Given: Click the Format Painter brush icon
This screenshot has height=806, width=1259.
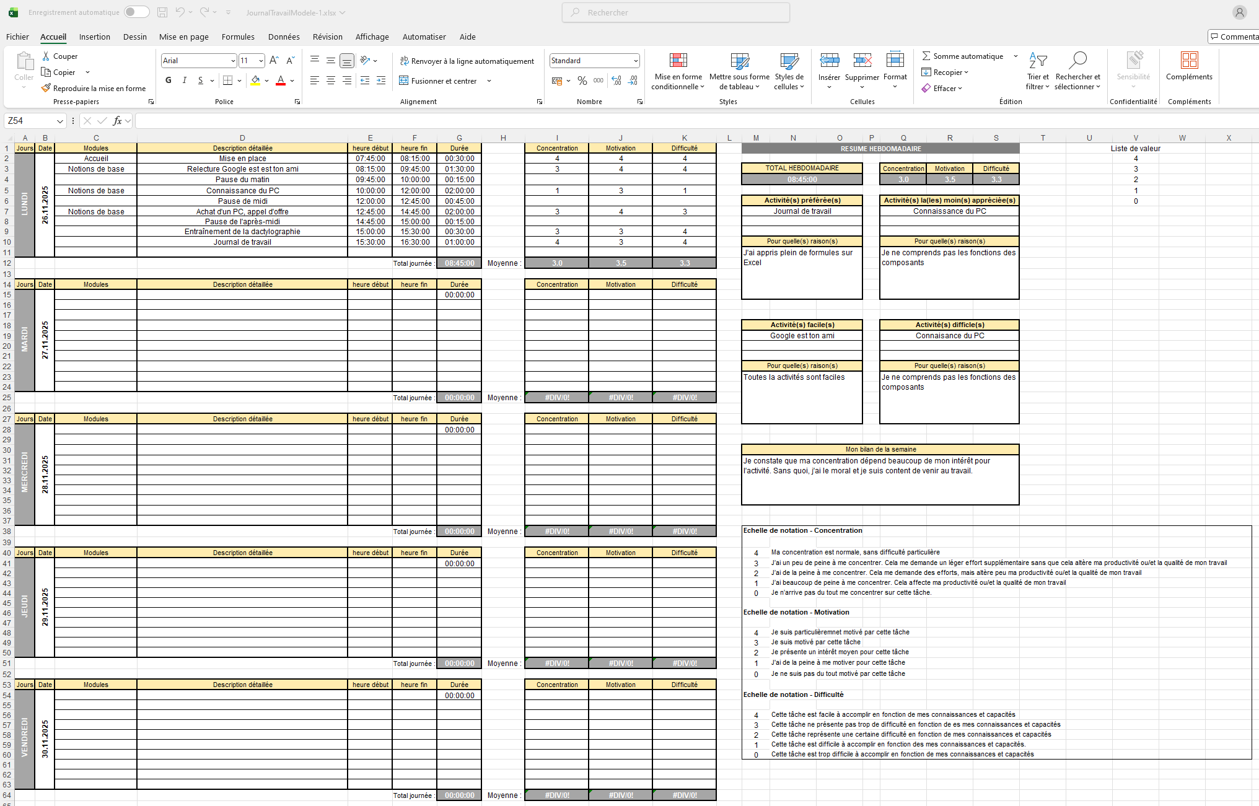Looking at the screenshot, I should pos(46,88).

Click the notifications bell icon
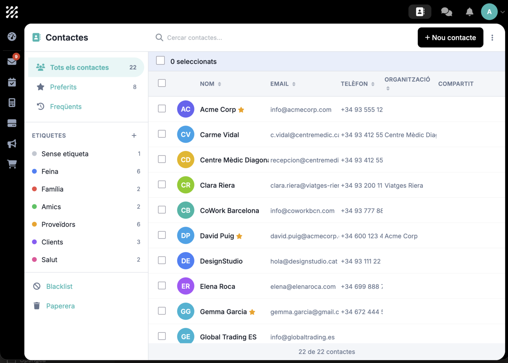(x=469, y=12)
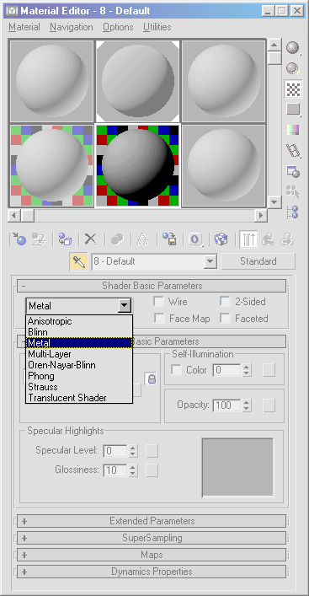The height and width of the screenshot is (596, 309).
Task: Click the Opacity map button swatch
Action: click(269, 405)
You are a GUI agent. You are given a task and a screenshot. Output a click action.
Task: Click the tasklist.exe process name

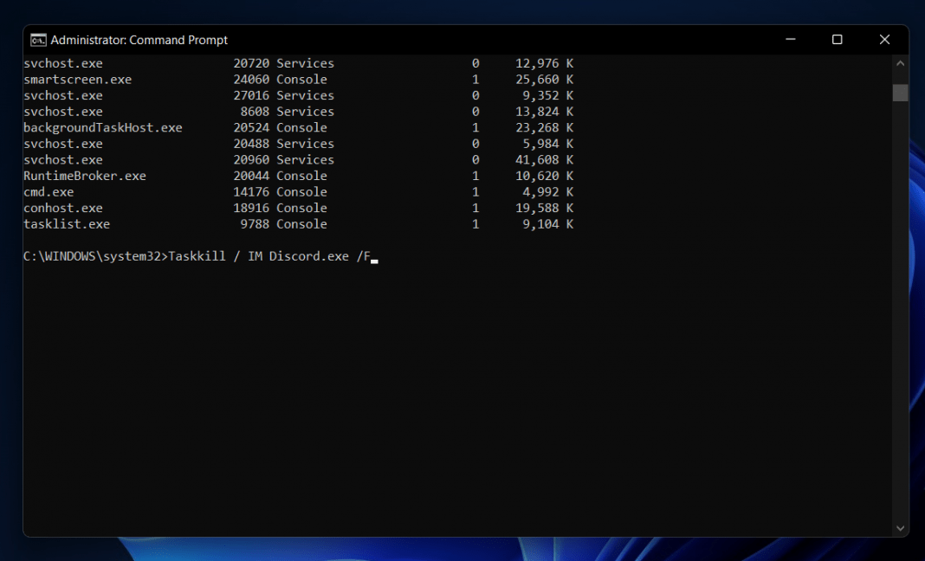tap(66, 224)
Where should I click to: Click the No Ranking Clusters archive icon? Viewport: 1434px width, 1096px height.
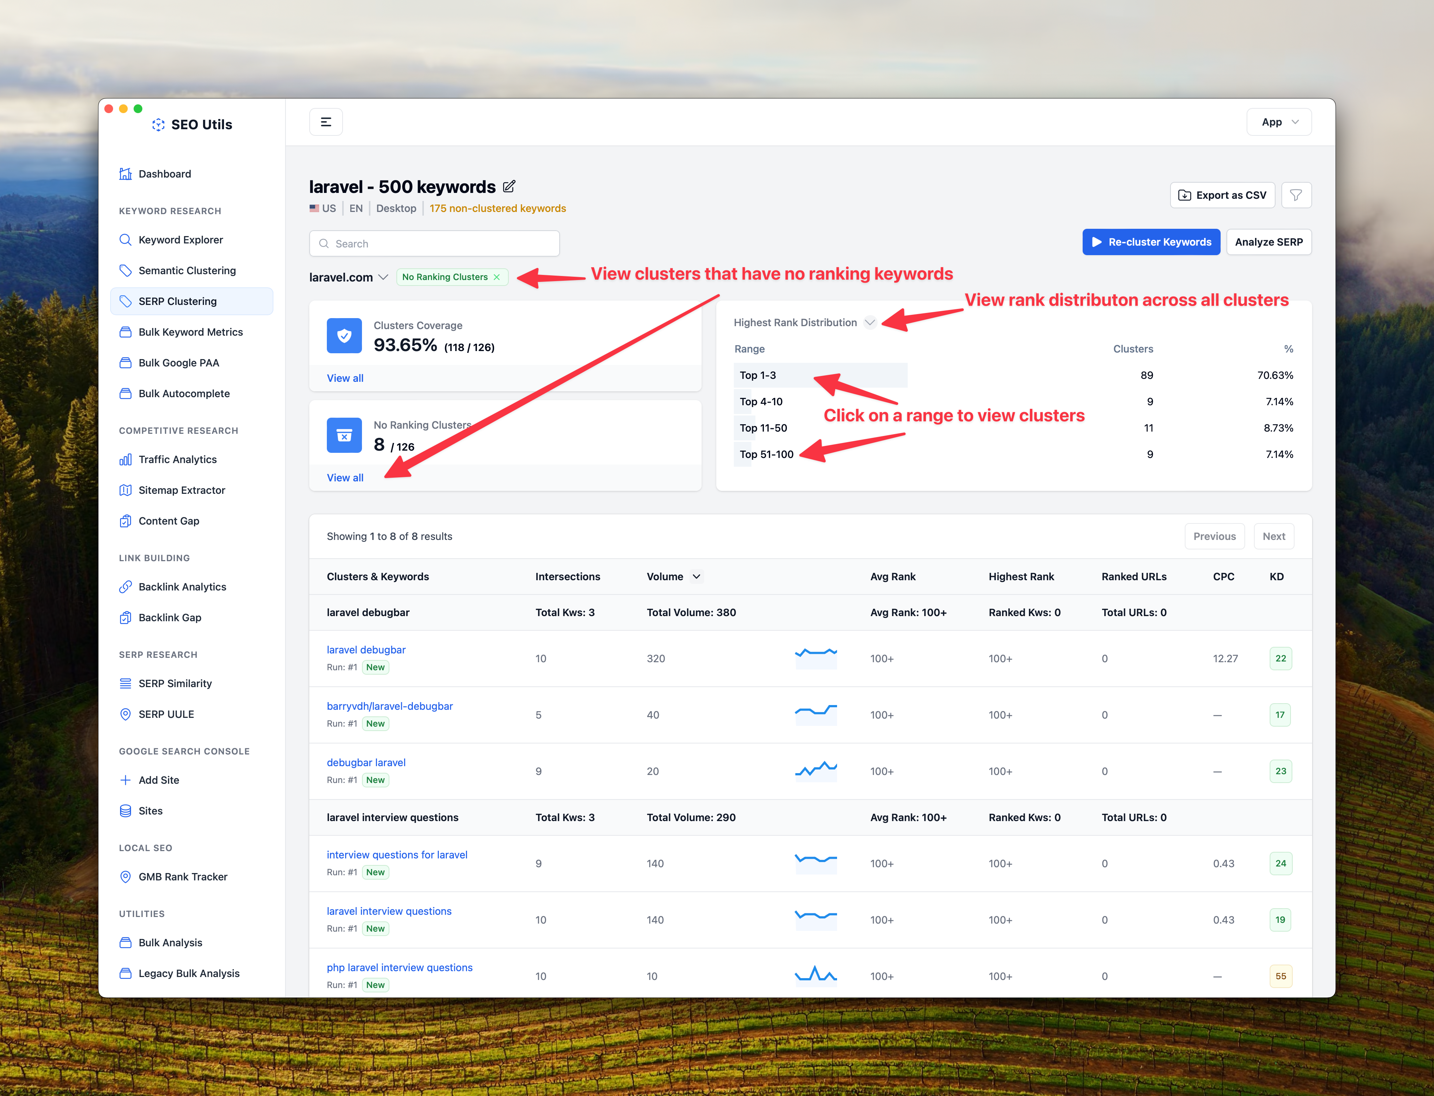pyautogui.click(x=344, y=435)
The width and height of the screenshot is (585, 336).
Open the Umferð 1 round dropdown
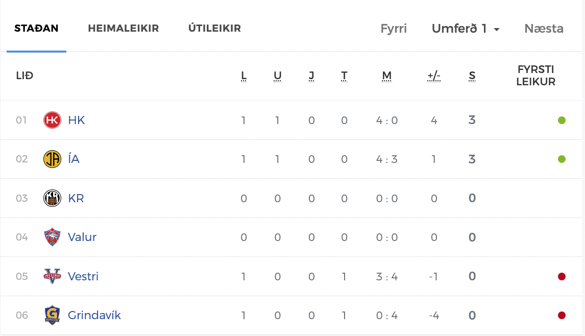click(466, 29)
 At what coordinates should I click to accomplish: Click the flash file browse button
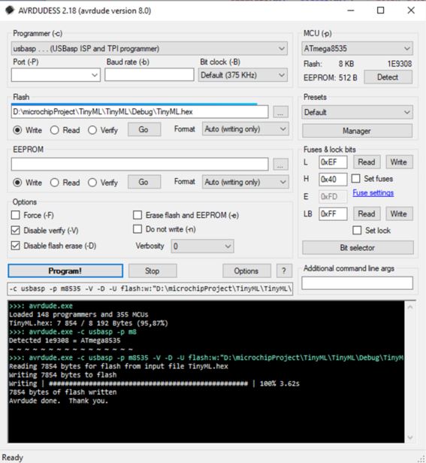click(280, 112)
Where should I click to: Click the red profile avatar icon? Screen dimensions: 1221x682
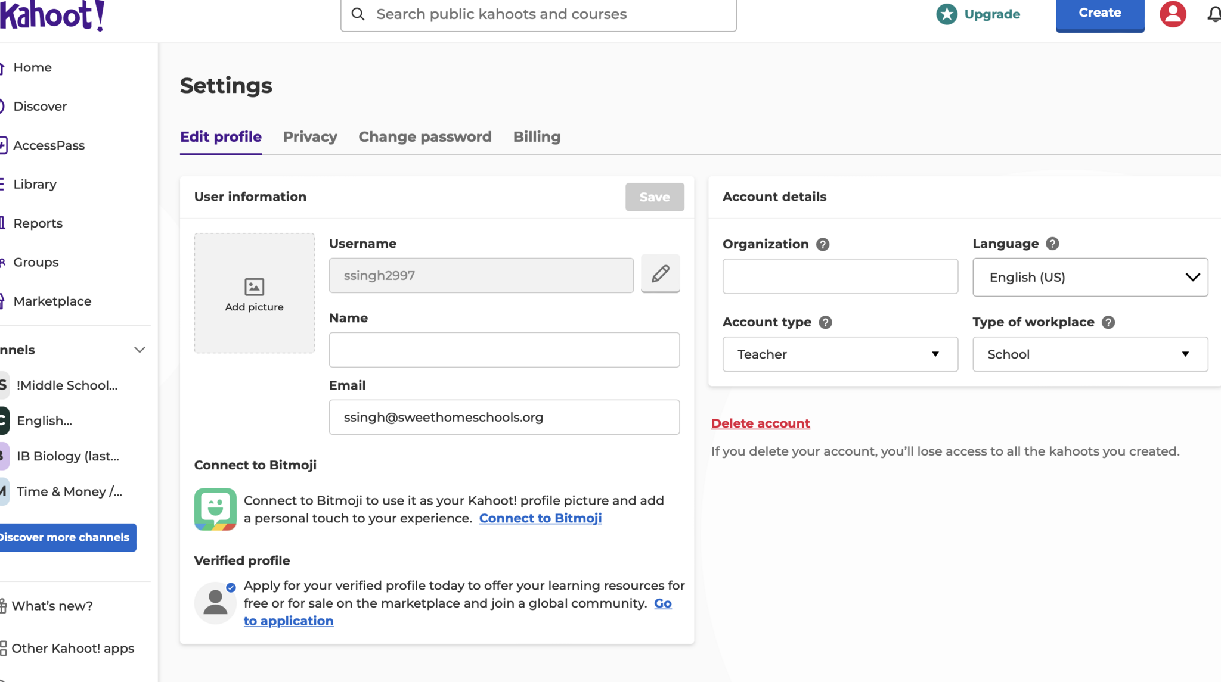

● TASK DETAILS: Pull out each line of the listing that contains the string "button" and copy those lines.

● ANSWER FOR THIS EXERCISE:
Task: Click the Opacity map button swatch
 At what coordinates should I click to accomplish: Click the flash file browse button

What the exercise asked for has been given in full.